Lynsey Slater, our researcher, discovered that they also put on an assault course on the Race Common, which Greg refers to in the song, as part of a whole week of activities. The local papers made a big fuss of this and in the Archives we also have the school log books of various primary schools including Hexthorpe Middle School who we know went along and bought 318 war bonds. In that week Doncaster raised £400,000 on war bonds and became one of just a handful of towns across the country that became a £1 million town. Doncaster actually got a tank as a reward after the war but it wasn’t Egbert – who I think went to Hartlepool.
Greg’s song about the whole story and spectacle was inspired by these two photographs in our collection. We actually put on an event to recreate that in June last year in Doncaster marketplace with Rosie Winterton, our Doncaster Central MP and Civic Mayor, Majid Khan, and quite a few other councillors standing on top of the tank.
Quaker minute book
Greg has written a song about conscientious objectors inspired by an object from the Doncaster Archive Collection, which is this minute book from 1916 of the Local Society of Friends, the Quakers. In it is a letter sent by the local Quakers to members of its group who were not in Doncaster, which reads: “Your circumstances differ so much, some are on the battlefield, some are on the sea, some are aiding the work of rescue and nursing the sick and wounded soldiers and some are in prison.”
I think this sums up the experiences of Quakers during the First World War and how there were different perspectives within the group – from the absolutist conscientious objectors who completely refused to fight, to those (of which there are local examples) who volunteered with the Quaker Ambulance Service and helped on the frontline – but were not involved in the fighting.
We know of several Doncaster Quakers who were imprisoned and the Quaker minutes book talks about members of the group being elected as representatives to support some the absolutist conscientious objectors who had been called before the Doncaster tribunals. Some of the people mentioned are Joseph Frith Clark who was a councillor at the time, and his two children Hannah Clark and Oswald Clark.
Hannah went on to become the first female councillor in Doncaster, and Oswald Clark was sent to prison himself as a conscientious objector.
The minute book also led us to discover the story of another Doncaster conscientious objector called Harry Rhodes who was actually from a much more humble background. The Clarks, although they were Quakers, were members of the establishment in Doncaster, but Harry was a railway worker from the working class district of Hexthorpe. He was imprisoned in Wormwood Scrubs and Wandsworth in London as an absolutist conscientious objector.

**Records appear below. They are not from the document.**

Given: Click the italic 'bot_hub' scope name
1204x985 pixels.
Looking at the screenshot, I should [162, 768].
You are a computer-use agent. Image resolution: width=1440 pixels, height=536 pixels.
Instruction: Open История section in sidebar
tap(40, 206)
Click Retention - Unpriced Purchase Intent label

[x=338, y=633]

For our ‘Keep the Home Fires burning’ exhibition in which the minute book was displayed, we also borrowed from the Liddle Collection at the University of Leeds some objects that were from Harry’s personal collection including a birthday card with a bit of lucky heather on the front and a paper chain of paper men, sent to him by Oswald Clark. The message inscribed on the paper men, who were decorated with prison uniforms, reads: “United we Stand, Divided we Fall.”
You think of that kind of brotherhood and camaraderie in the trenches, but this is an example of that happening at home between men who were in prison – effectively fighting for their beliefs. We are at the end of the centenary now and we’ve got that opportunity to reflect on the nuances of the war and in this anniversary year of the Treaty of Versailles we were really keen to reflect the stories both of those who fought and those who refused to fight and those who were left behind.
Belles of the Brick Field
Bella was influenced by the stories of women workers and particularly an article in the Doncaster Gazette from February 1918, titled “Belles of the Brick Field” about female brick workers in Doncaster. The local paper disputed Peterborough’s claim to have had the first women brick makers, pointing out that women brick makers were already working at Edlington Brickworks in Doncaster.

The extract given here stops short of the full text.